= Provided data =
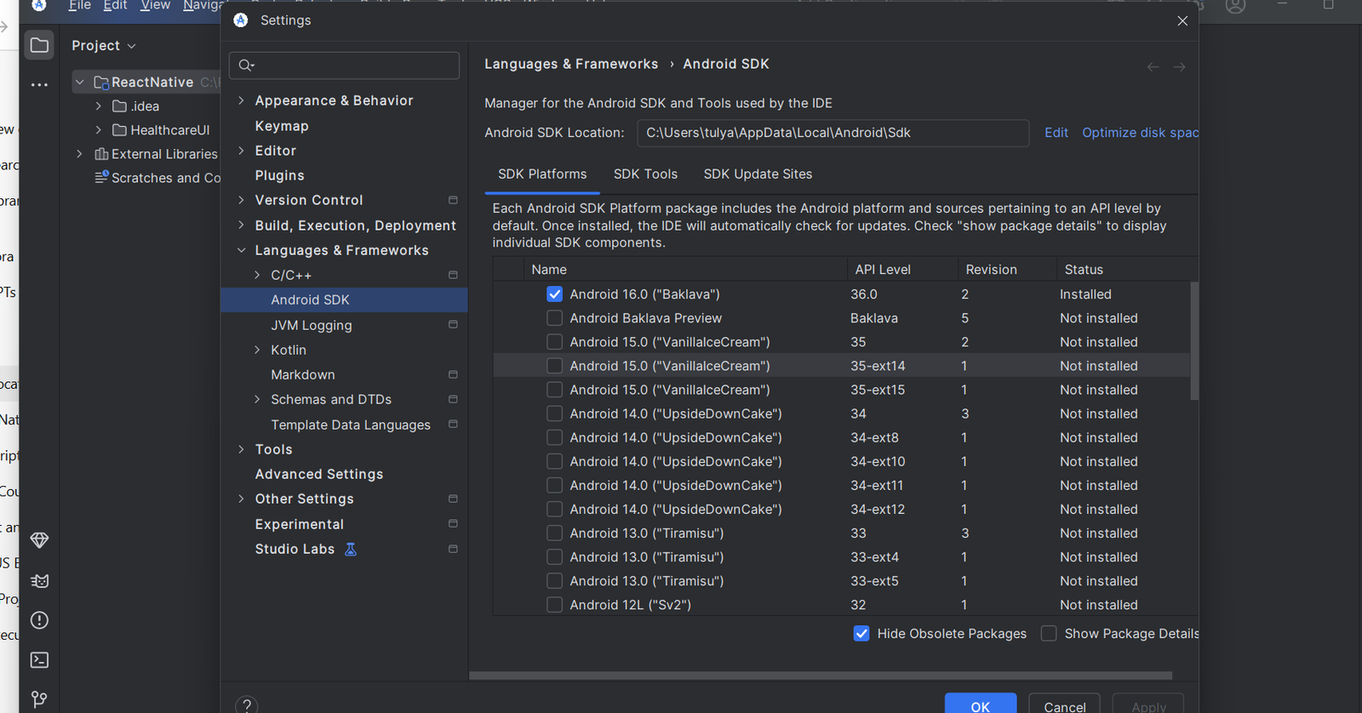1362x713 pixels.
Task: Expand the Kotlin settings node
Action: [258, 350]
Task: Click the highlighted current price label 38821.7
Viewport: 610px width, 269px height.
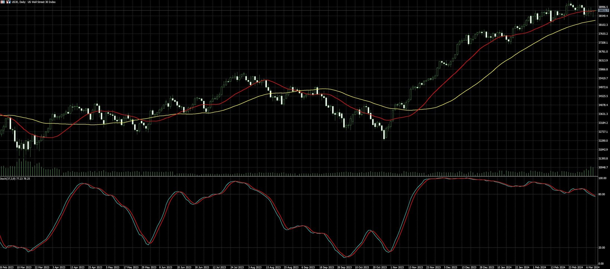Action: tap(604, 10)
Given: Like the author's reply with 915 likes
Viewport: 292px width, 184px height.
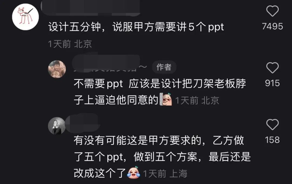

= What you will do =
The answer must consist of the line containing "Viewport: 610px width, 269px height." and every line after it through the end of the records, retyped exactly, with all pictures left out.

= Written solution =
Viewport: 610px width, 269px height.
Action: tap(604, 10)
Given: Like the author's reply with 915 likes
Viewport: 292px width, 184px height.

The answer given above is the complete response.